Problem details: Please set down every record exactly as it appears below.
++++ Listed records ++++
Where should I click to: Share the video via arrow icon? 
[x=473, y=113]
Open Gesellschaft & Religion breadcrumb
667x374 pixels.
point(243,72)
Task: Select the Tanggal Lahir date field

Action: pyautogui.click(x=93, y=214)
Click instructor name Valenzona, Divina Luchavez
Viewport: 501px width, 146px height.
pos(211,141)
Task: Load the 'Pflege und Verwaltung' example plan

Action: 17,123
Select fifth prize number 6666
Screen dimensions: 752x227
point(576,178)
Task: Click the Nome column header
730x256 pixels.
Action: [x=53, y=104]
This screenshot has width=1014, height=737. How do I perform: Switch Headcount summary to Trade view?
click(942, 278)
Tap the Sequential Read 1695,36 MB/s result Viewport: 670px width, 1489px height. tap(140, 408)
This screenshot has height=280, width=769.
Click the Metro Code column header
++++
Response to the exercise:
Where should I click to: Share the video via arrow icon? 
[x=473, y=113]
Open Gesellschaft & Religion breadcrumb
667x374 pixels.
point(243,72)
Task: Select the Tanggal Lahir date field

Action: pyautogui.click(x=93, y=214)
Click instructor name Valenzona, Divina Luchavez
Viewport: 501px width, 146px height.
pos(211,141)
Task: Load the 'Pflege und Verwaltung' example plan

Action: 17,123
Select fifth prize number 6666
Screen dimensions: 752x227
point(576,178)
Task: Click the Nome column header
730x256 pixels.
Action: [x=53, y=104]
This screenshot has width=1014, height=737. How do I perform: Switch Headcount summary to Trade view?
click(942, 278)
Tap the Sequential Read 1695,36 MB/s result Viewport: 670px width, 1489px height. tap(140, 408)
This screenshot has height=280, width=769.
Click the Metro Code column header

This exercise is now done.